Missing Data in AI Extraction — Null, Unknown, or Skip
The most consequential setting in any extraction prompt: what the model does when the field isn't in the text. Four behaviors, and when each is right.
Overview
Every extraction eventually meets a text that doesn't contain the field — and what happens next is the difference between a reliable pipeline and silent garbage. Four contracts exist: Leave Empty (visible gap, human-friendly), Return Null (stable keys, pipeline-friendly), Return Unknown (loud gap a reviewer can't miss), and Skip Field (lean output, consumers must check key existence).

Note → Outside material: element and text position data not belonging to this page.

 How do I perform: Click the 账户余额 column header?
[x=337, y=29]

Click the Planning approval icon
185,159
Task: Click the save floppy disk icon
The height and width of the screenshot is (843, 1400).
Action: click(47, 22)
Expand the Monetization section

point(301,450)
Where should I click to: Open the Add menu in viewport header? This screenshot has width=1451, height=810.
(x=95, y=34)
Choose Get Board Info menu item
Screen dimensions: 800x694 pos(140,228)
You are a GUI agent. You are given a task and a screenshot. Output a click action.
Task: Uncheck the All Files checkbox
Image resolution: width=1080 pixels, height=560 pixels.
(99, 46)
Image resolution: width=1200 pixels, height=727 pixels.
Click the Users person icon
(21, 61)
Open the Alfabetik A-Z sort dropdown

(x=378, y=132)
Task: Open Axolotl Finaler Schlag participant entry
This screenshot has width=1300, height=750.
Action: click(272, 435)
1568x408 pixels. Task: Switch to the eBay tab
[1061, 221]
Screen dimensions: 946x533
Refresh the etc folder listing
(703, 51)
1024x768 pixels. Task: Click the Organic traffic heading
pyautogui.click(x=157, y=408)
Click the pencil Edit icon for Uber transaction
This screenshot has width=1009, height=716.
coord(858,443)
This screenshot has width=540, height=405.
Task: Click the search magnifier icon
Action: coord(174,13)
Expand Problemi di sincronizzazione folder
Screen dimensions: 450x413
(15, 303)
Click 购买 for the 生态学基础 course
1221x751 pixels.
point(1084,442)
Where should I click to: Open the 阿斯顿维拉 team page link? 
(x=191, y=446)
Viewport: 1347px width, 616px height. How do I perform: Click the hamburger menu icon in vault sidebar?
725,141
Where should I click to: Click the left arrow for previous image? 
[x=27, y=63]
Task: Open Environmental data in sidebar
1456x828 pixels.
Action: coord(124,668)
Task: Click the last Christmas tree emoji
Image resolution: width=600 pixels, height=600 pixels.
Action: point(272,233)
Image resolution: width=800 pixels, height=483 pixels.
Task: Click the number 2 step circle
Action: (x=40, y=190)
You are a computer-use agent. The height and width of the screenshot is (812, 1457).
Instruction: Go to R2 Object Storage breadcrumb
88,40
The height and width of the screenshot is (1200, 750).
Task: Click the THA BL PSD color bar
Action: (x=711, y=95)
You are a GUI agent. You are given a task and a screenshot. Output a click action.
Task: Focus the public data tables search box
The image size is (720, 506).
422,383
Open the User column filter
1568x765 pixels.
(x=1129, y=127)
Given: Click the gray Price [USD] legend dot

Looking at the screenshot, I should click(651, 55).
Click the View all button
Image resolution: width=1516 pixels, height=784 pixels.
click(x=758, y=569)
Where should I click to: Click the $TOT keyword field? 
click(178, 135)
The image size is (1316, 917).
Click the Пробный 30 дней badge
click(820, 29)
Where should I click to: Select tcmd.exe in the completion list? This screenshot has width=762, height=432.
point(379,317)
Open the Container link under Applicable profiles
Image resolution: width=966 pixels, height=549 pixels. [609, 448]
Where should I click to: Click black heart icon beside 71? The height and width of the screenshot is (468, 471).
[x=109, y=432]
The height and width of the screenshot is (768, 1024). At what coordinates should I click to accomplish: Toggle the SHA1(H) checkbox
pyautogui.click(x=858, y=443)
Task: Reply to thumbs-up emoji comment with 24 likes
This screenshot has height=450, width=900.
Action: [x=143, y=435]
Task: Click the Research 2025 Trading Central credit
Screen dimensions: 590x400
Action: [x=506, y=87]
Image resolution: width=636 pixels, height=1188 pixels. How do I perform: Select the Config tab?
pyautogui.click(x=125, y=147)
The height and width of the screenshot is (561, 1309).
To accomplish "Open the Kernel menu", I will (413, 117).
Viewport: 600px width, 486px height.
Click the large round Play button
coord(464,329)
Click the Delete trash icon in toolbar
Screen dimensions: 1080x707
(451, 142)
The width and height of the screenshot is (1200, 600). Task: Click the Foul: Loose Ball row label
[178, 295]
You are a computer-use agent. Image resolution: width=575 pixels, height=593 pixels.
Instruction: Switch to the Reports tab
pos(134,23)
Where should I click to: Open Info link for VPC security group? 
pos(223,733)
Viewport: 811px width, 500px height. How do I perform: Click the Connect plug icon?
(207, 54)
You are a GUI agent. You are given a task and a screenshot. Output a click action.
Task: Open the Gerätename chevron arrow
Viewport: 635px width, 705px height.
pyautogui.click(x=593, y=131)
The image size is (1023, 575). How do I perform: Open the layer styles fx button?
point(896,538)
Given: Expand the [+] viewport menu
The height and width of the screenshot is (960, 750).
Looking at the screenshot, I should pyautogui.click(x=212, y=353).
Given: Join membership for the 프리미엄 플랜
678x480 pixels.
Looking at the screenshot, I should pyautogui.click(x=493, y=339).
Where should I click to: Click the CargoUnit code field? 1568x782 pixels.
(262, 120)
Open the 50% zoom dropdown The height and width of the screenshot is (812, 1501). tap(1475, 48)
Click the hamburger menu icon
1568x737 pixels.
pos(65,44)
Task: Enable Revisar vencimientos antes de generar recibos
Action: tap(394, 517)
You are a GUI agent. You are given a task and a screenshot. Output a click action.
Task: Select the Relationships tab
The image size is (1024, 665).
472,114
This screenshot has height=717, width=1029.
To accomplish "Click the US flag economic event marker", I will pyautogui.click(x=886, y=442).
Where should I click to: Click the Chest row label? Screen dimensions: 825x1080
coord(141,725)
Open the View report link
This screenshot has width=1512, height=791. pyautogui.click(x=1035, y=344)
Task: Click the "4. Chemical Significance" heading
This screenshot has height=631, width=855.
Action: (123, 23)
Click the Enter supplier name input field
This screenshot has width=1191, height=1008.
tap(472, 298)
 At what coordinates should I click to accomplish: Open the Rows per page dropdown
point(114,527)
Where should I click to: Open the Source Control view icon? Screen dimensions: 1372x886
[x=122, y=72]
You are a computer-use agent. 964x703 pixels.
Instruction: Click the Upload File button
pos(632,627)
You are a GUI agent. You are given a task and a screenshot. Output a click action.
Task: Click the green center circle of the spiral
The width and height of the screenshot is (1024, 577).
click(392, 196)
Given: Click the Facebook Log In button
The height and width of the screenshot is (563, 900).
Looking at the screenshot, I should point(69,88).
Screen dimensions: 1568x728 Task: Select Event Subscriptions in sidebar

This resource loads a sparse-by-nature lead-form extraction set to Return Unknown with strict ambiguity — the configuration where missing data is most visible — so you can see the contract language and swap behaviors to compare.
Workflow
-
Match the behavior to the consumer
Code parsing the output wants Return Null; a human scanning a sheet wants Leave Empty or Return Unknown; Skip Field needs existence-checking consumers.
-
Swap behaviors and diff the prompt
Load this setup, change Missing Data, and watch the MISSING DATA block rewrite itself — the contract is two lines, and they do all the work.
-
Keep the never-invent rule
Whatever behavior you choose, the constant is "never invent or guess a value for a missing field" — the line every behavior shares.
Why This Works
- Naming the behavior in the prompt removes the model's single biggest improvisation point
- "Unknown" exploits human attention: a literal string in a data column gets investigated
- The never-invent rule survives every behavior choice — absence stays absence
Best for
- Sparse sources — forms, short messages, partial documents
- Teams debugging "where did this value come from?" incidents
- Pipelines whose consumers disagree about null vs missing keys
Not for
- Ambiguity handling — that's the neighboring policy; missing means absent, ambiguous means unclear
- Format-level null semantics (JSON null vs empty XML element) — the engine adapts those automatically
Use cases
- Choosing the right missing-data behavior before a pipeline ships
- Making data gaps visible to human reviewers with "unknown"
- Stopping models from inventing values for absent fields